:: Task instructions ::
Return the listing verbatim, images left out.

:: Available records ::
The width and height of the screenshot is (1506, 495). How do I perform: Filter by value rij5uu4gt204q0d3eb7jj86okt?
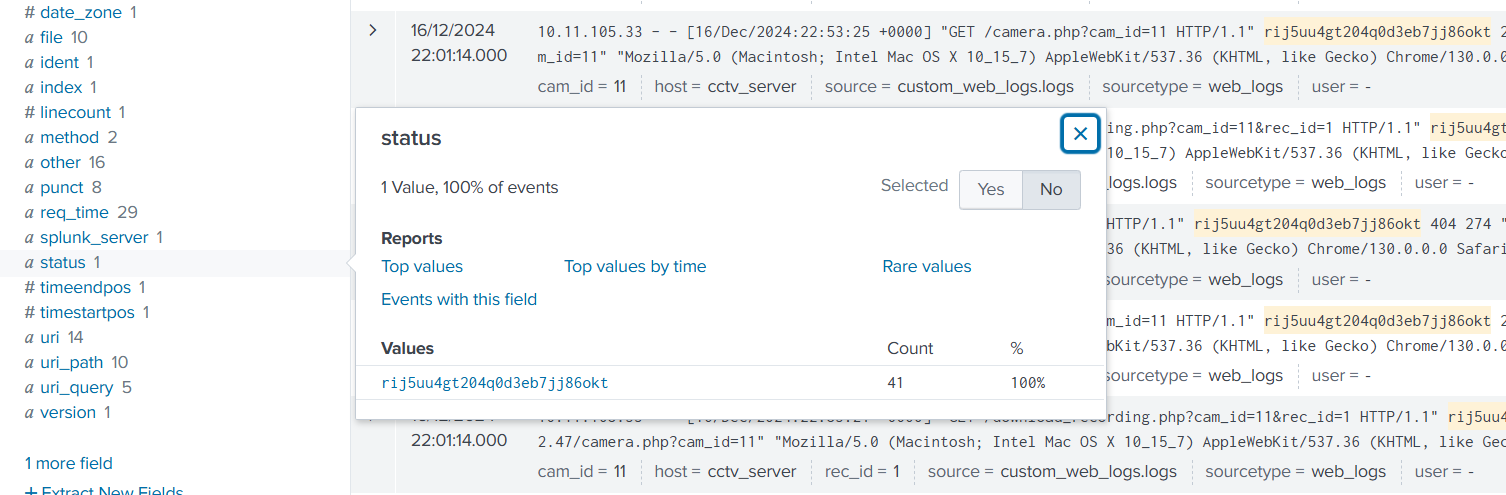click(x=494, y=383)
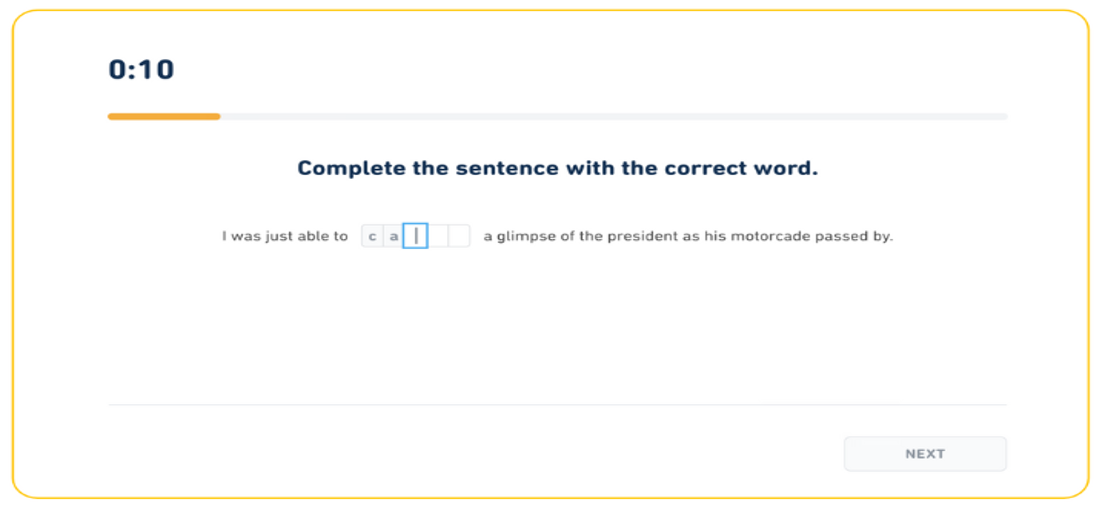The width and height of the screenshot is (1106, 520).
Task: Click the text 'I was just able to'
Action: pyautogui.click(x=285, y=237)
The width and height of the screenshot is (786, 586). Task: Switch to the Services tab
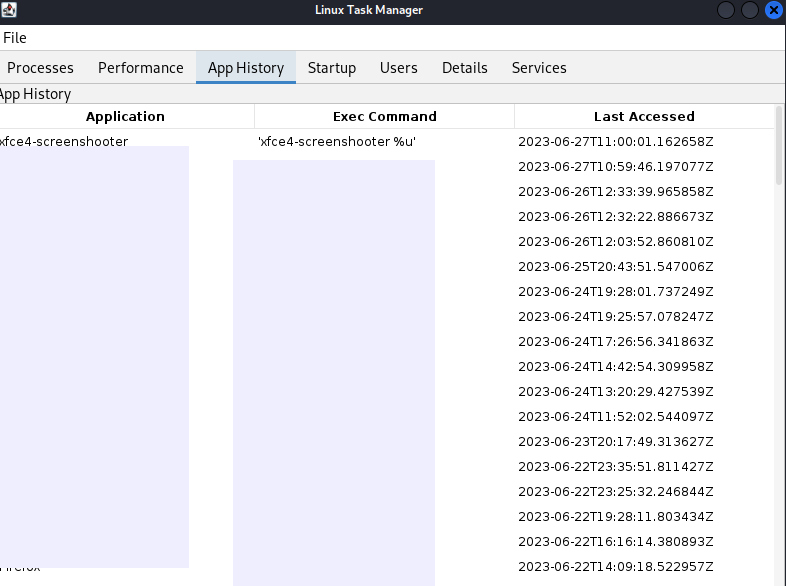point(539,68)
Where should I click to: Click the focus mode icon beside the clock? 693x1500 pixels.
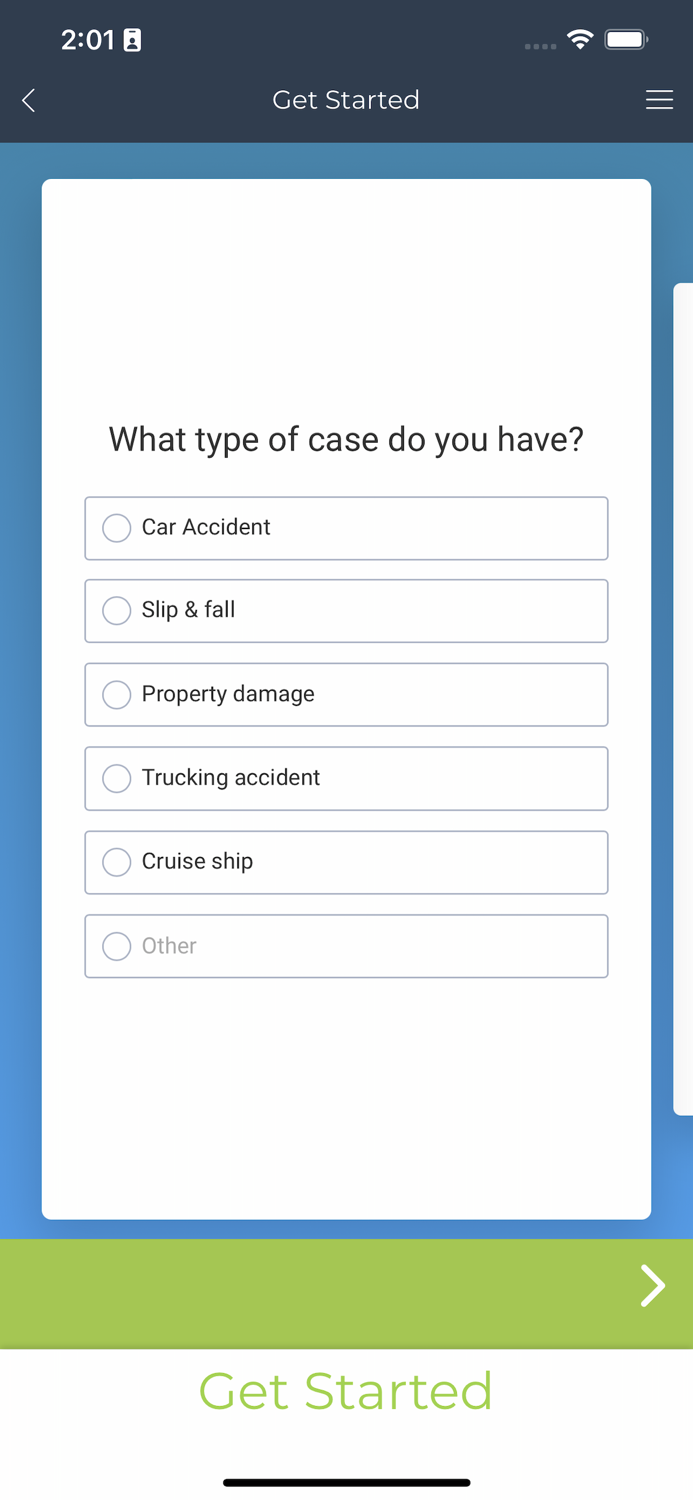click(x=134, y=40)
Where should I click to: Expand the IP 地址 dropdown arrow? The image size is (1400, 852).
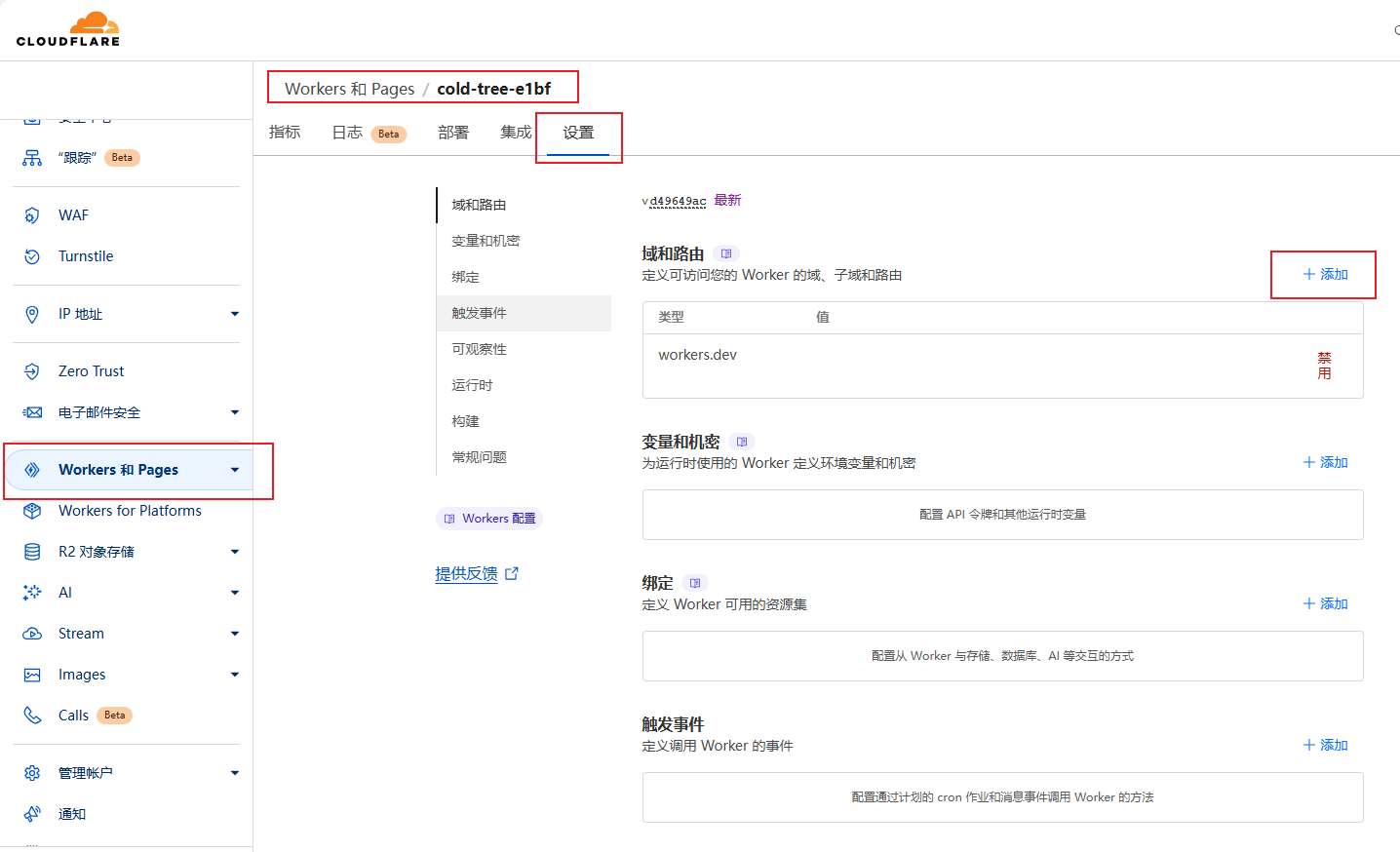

:: Response ::
The width and height of the screenshot is (1506, 495). How do I perform: Filter by value rij5uu4gt204q0d3eb7jj86okt?
click(x=494, y=383)
The width and height of the screenshot is (1106, 520).
Task: Click the text 'I was just able to'
Action: pyautogui.click(x=285, y=237)
The width and height of the screenshot is (786, 586). Task: Switch to the Services tab
point(539,68)
Where should I click to: Click the focus mode icon beside the clock? 693x1500 pixels.
click(x=134, y=40)
Where should I click to: Expand the IP 地址 dropdown arrow? The image size is (1400, 852).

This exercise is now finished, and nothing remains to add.